Still, there are many who make it work. The students of Makrapodis make it work: orphaned, malnourished, and damaged. They receive high academic marks, the school receives glowing reviews by the Sierra Leonean government who wonders how this is being accomplished. The staff and students of Makrapodis have learned that education and hard work is the only way out. They have learned the most important of concepts. No student has been placed on an individualized learning plan. No student is able to cite his or her ADD as the reason for not completing last night’s homework. Incomplete is not an option. No student can place some obscure blame on someone else for a lack of proper test preparation. There usually isn’t a ‘someone else’ in their life. No student has the help of the limitless knowledge within computers. No student has the chance to say, “I couldn’t find it,” after a few seconds on Google. What these students could absorb in those brief moments with such a fantastic tool of technology, what they would give to be able to do so. No student can study by the comfort of electricity. No student is guaranteed of anything other than love, support, and care. The teachers at Makrapodis also make it work: with no materials, no pay, by most peoples’ standards, no anything. The teachers don’t attend workshops, are not learned on recent pedagogies, are not part of a union, are not versed on what is politically correct and what isn’t, are not skilled in matters of project implementation and ‘best practices,’ do not have an office (or permanent home for that matter), are not tethered to what periods when they are free and when they must actually work…because is all work. All the time.
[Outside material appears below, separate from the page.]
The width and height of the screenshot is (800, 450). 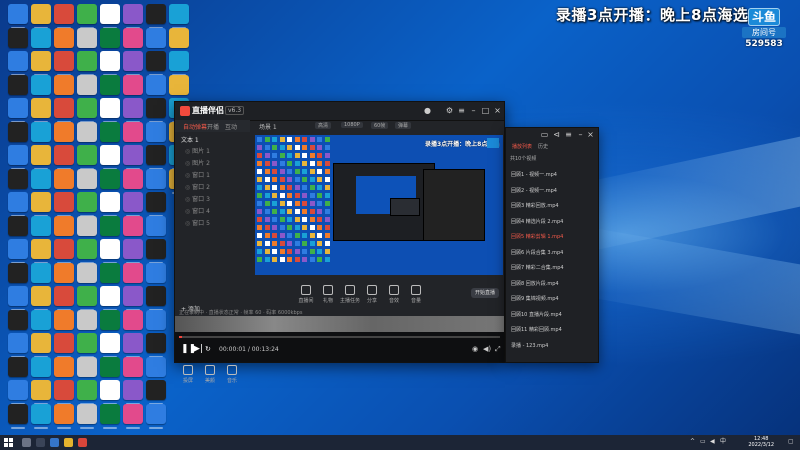 What do you see at coordinates (380, 126) in the screenshot?
I see `scene-pill: 60帧` at bounding box center [380, 126].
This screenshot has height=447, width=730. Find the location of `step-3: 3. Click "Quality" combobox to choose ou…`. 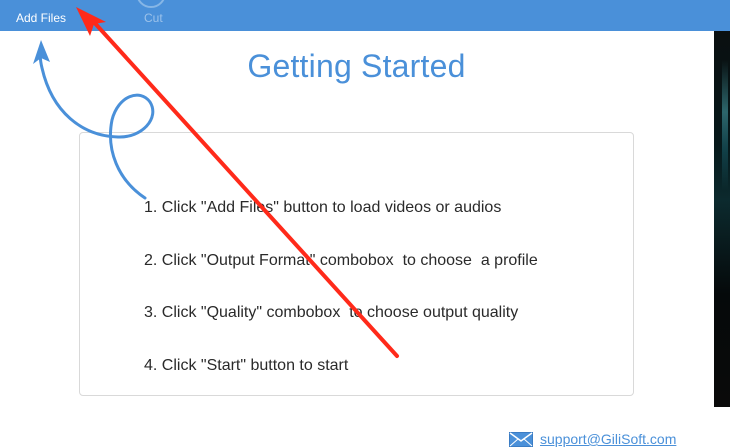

It is obvious that – no matter the country or demographic – the parents, mentors, role-models, adolescents and children who embrace fact that nothing replaces hard work are only then to be the juggernaut of progress, support, and growth they are meant to be. Such is diligence. Acceptance of a situation and the ability to overcome. Hope. Being steadfast. In light of, and in spite of, the certain ‘arrows of misfortune’ that have occurred and are bound to strike at some inevitable point in the future.